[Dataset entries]
"""

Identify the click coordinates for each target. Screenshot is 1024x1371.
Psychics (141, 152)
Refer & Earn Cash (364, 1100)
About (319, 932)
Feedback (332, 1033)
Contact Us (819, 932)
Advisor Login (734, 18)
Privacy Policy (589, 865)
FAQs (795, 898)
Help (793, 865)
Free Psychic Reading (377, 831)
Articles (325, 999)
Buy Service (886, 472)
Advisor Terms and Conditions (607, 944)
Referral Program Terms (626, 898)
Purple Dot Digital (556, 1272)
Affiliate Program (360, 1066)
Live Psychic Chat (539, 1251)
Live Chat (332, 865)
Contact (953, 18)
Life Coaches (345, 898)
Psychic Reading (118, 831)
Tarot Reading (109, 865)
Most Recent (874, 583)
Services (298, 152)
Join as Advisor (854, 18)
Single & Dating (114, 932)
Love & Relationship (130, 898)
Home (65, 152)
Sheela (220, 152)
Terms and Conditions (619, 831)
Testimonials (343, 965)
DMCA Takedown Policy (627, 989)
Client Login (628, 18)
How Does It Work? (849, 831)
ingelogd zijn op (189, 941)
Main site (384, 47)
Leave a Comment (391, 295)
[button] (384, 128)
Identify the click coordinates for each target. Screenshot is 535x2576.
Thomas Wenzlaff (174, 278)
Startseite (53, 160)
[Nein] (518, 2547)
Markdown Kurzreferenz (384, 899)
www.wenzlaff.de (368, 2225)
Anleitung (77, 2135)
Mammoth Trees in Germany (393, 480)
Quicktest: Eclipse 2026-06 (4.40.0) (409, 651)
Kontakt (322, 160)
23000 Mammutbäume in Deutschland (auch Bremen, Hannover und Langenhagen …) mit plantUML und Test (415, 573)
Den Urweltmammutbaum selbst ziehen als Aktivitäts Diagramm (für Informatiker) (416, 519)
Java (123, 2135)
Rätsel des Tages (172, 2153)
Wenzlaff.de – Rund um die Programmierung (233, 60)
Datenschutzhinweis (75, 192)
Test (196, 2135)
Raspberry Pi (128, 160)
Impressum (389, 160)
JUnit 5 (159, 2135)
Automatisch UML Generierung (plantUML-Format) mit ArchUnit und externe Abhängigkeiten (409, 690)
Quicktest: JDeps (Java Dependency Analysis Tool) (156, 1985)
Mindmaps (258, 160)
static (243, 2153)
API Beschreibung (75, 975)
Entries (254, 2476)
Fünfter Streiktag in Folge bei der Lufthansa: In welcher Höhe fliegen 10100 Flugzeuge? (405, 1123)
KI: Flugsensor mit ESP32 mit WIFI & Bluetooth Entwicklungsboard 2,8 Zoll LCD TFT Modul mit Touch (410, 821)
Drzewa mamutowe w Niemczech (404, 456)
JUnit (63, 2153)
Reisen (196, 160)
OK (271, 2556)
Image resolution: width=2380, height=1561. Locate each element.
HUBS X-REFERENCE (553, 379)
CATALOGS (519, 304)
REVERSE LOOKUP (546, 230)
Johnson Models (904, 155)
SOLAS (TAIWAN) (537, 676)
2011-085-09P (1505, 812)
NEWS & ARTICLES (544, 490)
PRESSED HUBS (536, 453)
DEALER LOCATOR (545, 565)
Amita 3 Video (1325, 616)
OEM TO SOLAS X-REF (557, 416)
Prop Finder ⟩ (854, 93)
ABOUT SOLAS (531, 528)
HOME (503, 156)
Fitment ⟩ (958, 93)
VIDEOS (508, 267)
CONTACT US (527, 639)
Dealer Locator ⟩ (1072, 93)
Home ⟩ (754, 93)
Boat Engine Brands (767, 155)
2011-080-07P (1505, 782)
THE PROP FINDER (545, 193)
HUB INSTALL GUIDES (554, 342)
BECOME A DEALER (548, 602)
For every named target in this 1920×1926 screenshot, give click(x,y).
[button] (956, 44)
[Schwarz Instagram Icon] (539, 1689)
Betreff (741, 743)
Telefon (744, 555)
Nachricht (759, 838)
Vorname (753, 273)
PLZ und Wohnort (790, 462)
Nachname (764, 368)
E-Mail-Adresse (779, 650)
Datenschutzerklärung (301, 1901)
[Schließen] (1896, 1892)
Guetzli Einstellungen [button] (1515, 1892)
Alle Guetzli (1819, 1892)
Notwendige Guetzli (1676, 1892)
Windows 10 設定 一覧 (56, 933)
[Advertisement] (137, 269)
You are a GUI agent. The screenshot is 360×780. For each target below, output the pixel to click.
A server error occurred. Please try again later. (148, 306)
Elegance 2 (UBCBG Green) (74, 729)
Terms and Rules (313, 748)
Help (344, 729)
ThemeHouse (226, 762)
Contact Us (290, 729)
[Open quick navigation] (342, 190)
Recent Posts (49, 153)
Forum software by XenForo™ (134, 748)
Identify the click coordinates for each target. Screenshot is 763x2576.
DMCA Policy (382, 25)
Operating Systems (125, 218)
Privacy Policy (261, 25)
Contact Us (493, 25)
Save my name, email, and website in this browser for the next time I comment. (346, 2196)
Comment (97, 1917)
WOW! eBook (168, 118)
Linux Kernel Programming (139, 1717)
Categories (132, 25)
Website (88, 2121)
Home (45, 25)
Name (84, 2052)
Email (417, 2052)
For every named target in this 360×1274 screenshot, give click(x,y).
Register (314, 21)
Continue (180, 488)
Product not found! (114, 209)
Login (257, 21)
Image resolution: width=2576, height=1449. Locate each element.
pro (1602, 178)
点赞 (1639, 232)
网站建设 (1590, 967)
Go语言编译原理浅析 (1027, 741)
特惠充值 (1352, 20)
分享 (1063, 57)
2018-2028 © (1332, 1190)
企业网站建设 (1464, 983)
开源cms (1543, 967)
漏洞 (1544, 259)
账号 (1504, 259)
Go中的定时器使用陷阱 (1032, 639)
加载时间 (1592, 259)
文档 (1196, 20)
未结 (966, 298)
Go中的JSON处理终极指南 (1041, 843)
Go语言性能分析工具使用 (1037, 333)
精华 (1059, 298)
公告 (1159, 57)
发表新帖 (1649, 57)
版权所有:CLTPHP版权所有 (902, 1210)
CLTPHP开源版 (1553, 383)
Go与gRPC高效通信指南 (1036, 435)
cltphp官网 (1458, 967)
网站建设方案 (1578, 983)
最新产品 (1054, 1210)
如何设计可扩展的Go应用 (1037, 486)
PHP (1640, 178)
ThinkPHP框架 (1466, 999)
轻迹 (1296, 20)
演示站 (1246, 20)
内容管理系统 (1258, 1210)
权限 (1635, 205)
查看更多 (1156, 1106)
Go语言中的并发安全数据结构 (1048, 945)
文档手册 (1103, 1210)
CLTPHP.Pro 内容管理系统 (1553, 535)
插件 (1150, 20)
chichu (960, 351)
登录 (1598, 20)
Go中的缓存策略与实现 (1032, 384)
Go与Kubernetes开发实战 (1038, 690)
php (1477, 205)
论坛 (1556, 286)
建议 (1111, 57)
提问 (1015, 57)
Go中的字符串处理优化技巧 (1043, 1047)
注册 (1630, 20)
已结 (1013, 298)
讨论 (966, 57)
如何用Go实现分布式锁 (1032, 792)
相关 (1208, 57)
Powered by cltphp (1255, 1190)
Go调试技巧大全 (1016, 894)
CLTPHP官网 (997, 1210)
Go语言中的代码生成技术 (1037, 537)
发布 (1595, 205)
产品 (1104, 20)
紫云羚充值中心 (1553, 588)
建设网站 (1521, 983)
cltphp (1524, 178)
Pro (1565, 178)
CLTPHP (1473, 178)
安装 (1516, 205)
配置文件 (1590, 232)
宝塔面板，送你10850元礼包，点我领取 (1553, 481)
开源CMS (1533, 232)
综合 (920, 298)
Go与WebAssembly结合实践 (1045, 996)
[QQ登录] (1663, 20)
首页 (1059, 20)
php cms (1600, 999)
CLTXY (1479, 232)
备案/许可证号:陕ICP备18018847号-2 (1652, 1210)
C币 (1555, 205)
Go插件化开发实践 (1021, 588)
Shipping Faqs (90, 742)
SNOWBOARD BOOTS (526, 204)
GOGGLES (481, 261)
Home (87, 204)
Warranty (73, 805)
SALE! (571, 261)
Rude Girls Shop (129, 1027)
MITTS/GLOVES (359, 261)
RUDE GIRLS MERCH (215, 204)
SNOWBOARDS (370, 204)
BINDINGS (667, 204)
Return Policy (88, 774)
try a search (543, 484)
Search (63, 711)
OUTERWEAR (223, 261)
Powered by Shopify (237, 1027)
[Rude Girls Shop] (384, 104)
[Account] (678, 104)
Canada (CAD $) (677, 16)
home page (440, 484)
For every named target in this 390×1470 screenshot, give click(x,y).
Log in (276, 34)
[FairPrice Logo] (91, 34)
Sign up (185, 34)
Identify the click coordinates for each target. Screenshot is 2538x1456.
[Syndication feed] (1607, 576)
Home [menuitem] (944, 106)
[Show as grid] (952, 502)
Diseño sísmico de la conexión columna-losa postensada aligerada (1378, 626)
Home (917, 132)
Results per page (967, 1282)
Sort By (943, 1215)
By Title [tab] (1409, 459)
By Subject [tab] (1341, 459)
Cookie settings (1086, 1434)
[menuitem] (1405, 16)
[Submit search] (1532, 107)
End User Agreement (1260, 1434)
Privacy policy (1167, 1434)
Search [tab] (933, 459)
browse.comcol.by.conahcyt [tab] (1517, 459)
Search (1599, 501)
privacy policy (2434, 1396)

"""

TASK PROMPT → Copy out only the lines above from the one with "Psychic Reading (118, 831)" to the one with "REVERSE LOOKUP (546, 230)", inclusive, exactly as they stand.

RESULT OF THE TASK →
Psychic Reading (118, 831)
Tarot Reading (109, 865)
Most Recent (874, 583)
Services (298, 152)
Join as Advisor (854, 18)
Single & Dating (114, 932)
Love & Relationship (130, 898)
Home (65, 152)
Sheela (220, 152)
Terms and Conditions (619, 831)
Testimonials (343, 965)
DMCA Takedown Policy (627, 989)
Client Login (628, 18)
How Does It Work? (849, 831)
ingelogd zijn op (189, 941)
Main site (384, 47)
Leave a Comment (391, 295)
[button] (384, 128)
Identify the click coordinates for each target. Screenshot is 535x2576.
Thomas Wenzlaff (174, 278)
Startseite (53, 160)
[Nein] (518, 2547)
Markdown Kurzreferenz (384, 899)
www.wenzlaff.de (368, 2225)
Anleitung (77, 2135)
Mammoth Trees in Germany (393, 480)
Quicktest: Eclipse 2026-06 (4.40.0) (409, 651)
Kontakt (322, 160)
23000 Mammutbäume in Deutschland (auch Bremen, Hannover und Langenhagen …) mit plantUML und Test (415, 573)
Den Urweltmammutbaum selbst ziehen als Aktivitäts Diagramm (für Informatiker) (416, 519)
Java (123, 2135)
Rätsel des Tages (172, 2153)
Wenzlaff.de – Rund um die Programmierung (233, 60)
Datenschutzhinweis (75, 192)
Test (196, 2135)
Raspberry Pi (128, 160)
Impressum (389, 160)
JUnit 5 (159, 2135)
Automatisch UML Generierung (plantUML-Format) mit ArchUnit und externe Abhängigkeiten (409, 690)
Quicktest: JDeps (Java Dependency Analysis Tool) (156, 1985)
Mindmaps (258, 160)
static (243, 2153)
API Beschreibung (75, 975)
Entries (254, 2476)
Fünfter Streiktag in Folge bei der Lufthansa: In welcher Höhe fliegen 10100 Flugzeuge? (405, 1123)
KI: Flugsensor mit ESP32 mit WIFI & Bluetooth Entwicklungsboard 2,8 Zoll LCD TFT Modul mit Touch (410, 821)
Drzewa mamutowe w Niemczech (404, 456)
JUnit (63, 2153)
Reisen (196, 160)
OK (271, 2556)
Image resolution: width=2380, height=1561. Locate each element.
HUBS X-REFERENCE (553, 379)
CATALOGS (519, 304)
REVERSE LOOKUP (546, 230)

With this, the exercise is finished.